答辞
窓際の制服にうつる陽の光
4月9日君をみつける
あの日、私たちは出会った
桜の美しいこの街で
これから起こるすべてに期待し、何かを待っていた
思い出は巡る。私たちの高校生活
歴史の刻まれた校門に迎えられ、一日が始まる
「おはよう」「おはよう」
授業中に目が合う友達
普段はふざけあっているあの人の真剣な横顔
方程式を追いつめる鉛筆の音
窓から見える空。卒業の日が遠く思えた
「何をしたいのか。何をすべきなのか」
不安が胸をふさいだ
夏の光に照りつけられたグラウンド
そこでの体育は最高に楽しかった
廊下の光と影。ひんやりとした壁を伝って現実に引き戻される
自分の明日が見えなかった
たくさん笑ってたくさん怒ってたくさん泣いた
そして気づいた。
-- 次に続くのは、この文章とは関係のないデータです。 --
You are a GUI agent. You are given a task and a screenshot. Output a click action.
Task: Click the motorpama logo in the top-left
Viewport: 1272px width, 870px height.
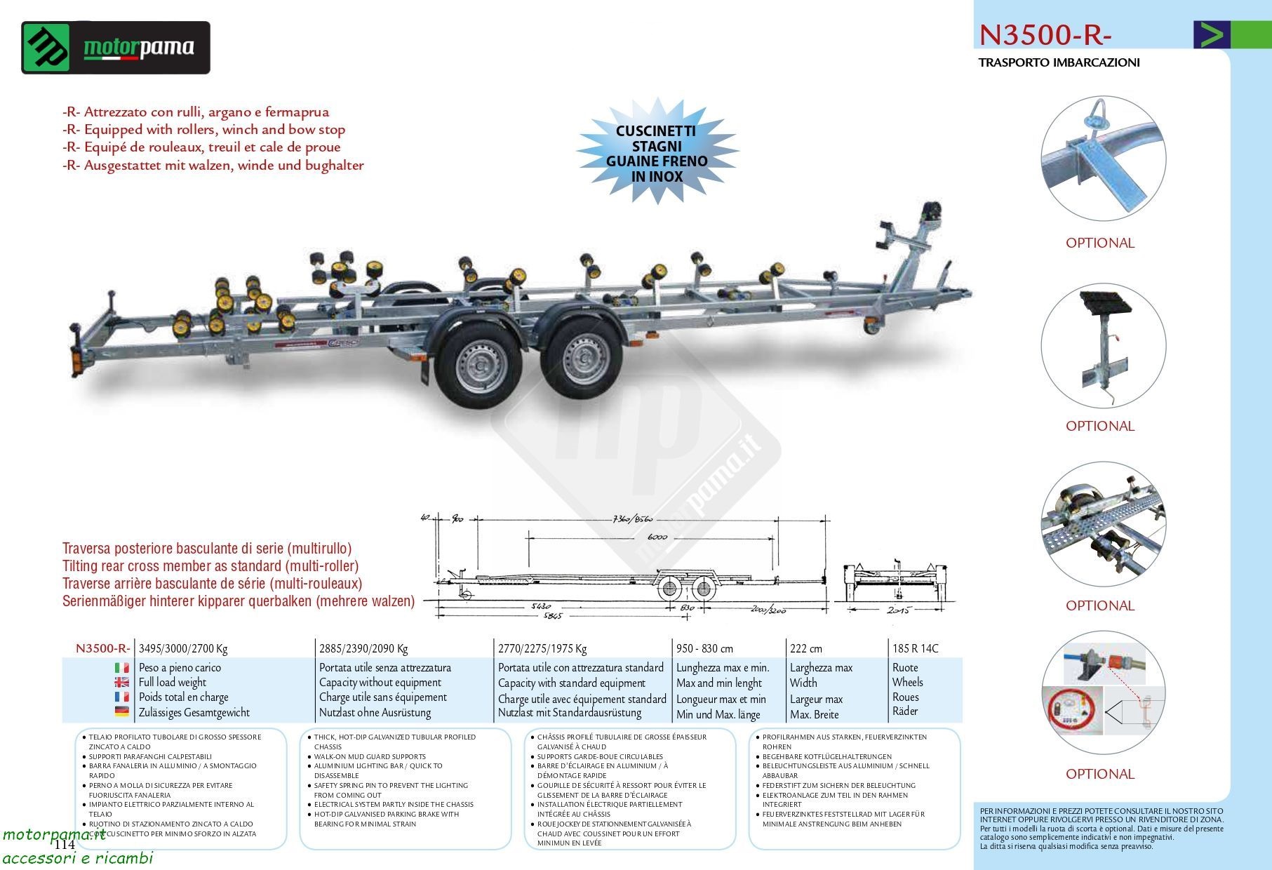[x=116, y=48]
孤独や葛藤が自分を作ることを
どんな時も誰かがそばにいてくれたことを
他愛のないことが大切で
たくさんの優しさに包まれていたことを
喧嘩した翌日も手渡してくれたお弁当
「ごめんね」の代わりに残さず食べる
いつも素直になれなかったけれど
母さん、ありがとう。私の味方でいてくれて
夢ばかり見るなと言った父
本当は私を一番に考えてくれていた
最後には「叶えてこそ夢だ」と言ってくれた
父さん、ありがとう。私を信じてくれて
私たちは自分の未熟さに気づかない
時に我が儘を通そうとする
先生の言葉をまっすぐに受け入れられずに
その優しさをはねのけることもあった
今なら分かる。先生、本当に感謝しています
私たちは毎日を生きていかなければならない
どんなことがあっても
ささやかな日常を積み重ねて生きていくことが
自分の人生の支えとなることを知っている
ここでの時間が
友達との約束が
笑顔や涙の記憶が
今の自分を作っていることを知っている
友よ、忘れずにいよう
満開の桜並木を
突き抜けるほどの空の青さを
輝くような中庭の公孫樹の木を
君の肩に降る雪の白さを
そして、今日もいつものように変わらずに
手を振って別れよう
無限の可能性の中を進む今
わずかに光る自信を失うことなく
誇り高く生きていくことを誓って
卒業の言葉とします
或る高校の生徒代表の卒業式答辞です。 う~ん、何度読んでもシビレます。。。